* [INSTRUCTIONS FOR THE TASK]
Using the material below, return exactly the lines between the one holding "Click the pink 振替不能の関与先 legend swatch" and the one holding "Given: Open calculator for Rate field", inclusive, and no others.

##### THE INPUT

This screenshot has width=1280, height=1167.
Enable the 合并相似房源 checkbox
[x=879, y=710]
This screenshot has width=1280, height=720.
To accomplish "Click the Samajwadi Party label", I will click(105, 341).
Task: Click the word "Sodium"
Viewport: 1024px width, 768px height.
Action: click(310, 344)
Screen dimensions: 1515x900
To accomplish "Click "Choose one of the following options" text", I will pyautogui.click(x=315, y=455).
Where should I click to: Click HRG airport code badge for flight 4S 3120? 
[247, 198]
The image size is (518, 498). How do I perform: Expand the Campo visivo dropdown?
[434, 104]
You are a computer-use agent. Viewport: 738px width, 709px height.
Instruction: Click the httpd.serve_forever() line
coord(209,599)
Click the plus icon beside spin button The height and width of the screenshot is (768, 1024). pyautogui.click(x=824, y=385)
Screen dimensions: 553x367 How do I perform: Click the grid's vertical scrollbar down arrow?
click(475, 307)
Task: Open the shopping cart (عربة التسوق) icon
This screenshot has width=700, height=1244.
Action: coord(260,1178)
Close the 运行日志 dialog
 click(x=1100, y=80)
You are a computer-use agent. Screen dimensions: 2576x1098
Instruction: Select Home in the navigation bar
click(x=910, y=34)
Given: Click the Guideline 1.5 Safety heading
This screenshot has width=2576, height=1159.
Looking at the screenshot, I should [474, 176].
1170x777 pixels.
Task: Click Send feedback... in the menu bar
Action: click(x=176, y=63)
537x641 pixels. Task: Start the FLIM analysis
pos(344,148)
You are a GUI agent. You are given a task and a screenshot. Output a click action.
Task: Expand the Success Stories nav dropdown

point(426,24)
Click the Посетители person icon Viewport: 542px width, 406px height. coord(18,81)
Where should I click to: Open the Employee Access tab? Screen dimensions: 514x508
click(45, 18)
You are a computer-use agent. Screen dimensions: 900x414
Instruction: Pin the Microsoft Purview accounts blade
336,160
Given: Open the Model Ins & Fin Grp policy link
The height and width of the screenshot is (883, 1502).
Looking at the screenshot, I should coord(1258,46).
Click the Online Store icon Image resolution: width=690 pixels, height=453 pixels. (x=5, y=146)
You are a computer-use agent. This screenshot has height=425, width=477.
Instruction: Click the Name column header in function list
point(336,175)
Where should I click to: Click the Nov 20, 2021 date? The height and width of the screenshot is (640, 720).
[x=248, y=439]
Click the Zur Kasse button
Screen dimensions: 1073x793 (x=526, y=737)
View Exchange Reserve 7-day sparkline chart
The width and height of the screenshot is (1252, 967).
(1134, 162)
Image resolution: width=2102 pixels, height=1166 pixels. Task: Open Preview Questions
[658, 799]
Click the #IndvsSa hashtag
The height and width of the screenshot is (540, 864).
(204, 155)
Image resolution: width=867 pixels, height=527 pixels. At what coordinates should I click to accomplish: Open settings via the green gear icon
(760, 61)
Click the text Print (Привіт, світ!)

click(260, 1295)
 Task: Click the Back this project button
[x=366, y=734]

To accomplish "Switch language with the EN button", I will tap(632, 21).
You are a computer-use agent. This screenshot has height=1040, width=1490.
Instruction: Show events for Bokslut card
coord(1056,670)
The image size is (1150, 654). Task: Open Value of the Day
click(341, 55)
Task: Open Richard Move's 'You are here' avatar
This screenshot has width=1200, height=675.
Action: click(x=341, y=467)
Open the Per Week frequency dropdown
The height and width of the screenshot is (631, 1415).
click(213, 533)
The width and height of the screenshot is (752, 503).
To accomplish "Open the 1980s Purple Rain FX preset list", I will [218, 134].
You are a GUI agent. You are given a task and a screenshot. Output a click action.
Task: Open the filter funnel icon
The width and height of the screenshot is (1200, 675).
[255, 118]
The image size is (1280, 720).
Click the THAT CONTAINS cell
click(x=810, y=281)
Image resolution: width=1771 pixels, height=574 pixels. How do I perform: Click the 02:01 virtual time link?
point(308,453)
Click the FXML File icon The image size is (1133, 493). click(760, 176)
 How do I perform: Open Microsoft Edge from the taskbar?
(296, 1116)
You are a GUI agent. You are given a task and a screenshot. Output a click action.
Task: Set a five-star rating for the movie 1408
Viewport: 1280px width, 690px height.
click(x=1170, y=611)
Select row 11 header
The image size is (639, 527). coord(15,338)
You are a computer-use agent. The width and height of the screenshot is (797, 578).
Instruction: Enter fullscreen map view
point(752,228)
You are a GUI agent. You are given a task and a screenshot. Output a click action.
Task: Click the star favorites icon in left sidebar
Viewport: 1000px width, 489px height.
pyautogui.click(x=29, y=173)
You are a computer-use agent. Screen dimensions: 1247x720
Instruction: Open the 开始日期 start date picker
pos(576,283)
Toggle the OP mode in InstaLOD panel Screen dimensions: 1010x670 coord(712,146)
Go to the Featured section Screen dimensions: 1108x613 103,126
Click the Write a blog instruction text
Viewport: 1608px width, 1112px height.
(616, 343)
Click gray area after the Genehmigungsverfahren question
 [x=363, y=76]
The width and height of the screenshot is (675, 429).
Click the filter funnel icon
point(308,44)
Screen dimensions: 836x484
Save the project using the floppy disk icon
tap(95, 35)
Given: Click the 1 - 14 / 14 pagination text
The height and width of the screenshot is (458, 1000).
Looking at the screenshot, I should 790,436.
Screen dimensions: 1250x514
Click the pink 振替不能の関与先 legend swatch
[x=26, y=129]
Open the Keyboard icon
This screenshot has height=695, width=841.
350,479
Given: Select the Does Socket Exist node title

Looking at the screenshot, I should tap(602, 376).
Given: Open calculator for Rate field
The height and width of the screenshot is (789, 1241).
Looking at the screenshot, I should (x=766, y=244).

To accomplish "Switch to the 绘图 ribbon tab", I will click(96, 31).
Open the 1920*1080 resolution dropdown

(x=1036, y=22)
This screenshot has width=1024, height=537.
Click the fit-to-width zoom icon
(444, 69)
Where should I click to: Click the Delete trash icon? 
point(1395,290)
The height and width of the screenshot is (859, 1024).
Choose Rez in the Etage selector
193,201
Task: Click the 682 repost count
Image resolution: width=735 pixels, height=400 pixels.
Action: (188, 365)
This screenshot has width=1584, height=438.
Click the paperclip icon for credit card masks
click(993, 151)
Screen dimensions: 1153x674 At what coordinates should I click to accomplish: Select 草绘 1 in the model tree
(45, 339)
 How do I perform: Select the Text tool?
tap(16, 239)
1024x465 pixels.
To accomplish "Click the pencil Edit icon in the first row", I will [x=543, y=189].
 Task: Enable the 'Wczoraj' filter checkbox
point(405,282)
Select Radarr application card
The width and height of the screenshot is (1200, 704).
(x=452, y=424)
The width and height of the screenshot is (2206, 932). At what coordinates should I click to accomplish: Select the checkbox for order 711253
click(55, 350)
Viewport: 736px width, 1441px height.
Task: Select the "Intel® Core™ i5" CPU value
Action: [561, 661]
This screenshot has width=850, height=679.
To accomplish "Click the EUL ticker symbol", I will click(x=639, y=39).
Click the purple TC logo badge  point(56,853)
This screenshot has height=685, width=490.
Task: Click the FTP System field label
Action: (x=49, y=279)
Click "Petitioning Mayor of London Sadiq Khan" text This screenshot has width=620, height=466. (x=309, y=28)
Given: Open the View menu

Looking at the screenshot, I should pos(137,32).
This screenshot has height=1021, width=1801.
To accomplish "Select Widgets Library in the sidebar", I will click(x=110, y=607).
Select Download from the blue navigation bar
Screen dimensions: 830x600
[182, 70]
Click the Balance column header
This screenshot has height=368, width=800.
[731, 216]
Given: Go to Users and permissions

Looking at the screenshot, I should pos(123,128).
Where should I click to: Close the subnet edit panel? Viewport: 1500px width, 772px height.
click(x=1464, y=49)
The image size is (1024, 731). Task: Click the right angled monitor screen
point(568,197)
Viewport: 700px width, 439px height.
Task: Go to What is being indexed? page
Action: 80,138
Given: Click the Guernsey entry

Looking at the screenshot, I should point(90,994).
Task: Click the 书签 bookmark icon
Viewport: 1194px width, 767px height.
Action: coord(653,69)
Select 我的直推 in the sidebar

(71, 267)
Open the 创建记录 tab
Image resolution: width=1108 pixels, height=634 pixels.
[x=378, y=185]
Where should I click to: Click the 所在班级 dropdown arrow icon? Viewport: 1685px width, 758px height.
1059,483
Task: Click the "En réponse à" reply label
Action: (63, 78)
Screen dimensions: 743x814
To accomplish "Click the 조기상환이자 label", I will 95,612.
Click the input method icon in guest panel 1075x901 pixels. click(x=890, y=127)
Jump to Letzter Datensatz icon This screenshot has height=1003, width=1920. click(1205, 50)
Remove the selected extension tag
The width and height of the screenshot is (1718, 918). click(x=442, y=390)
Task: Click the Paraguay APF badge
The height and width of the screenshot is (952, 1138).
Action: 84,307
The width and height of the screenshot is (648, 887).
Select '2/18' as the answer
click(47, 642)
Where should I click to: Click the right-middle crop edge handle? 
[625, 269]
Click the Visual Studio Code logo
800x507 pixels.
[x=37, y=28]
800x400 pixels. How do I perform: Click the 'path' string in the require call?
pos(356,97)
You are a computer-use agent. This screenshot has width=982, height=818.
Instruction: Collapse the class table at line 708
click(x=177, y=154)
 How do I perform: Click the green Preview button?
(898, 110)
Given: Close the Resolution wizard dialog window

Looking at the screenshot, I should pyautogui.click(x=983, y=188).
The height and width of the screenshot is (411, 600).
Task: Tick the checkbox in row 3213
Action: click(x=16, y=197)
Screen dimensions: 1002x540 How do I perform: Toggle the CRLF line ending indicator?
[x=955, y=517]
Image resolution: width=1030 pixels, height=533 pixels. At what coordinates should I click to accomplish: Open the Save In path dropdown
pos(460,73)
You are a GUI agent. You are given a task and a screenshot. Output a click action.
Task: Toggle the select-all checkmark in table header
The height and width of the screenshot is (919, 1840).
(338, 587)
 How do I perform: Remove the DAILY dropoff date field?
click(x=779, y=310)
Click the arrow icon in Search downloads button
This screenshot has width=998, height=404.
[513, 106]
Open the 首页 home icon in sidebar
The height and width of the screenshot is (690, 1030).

##########

* [FINISHED EXERCISE]
Click the pink 振替不能の関与先 legend swatch
[x=26, y=129]
Open the Keyboard icon
This screenshot has height=695, width=841.
350,479
Given: Select the Does Socket Exist node title

Looking at the screenshot, I should tap(602, 376).
Given: Open calculator for Rate field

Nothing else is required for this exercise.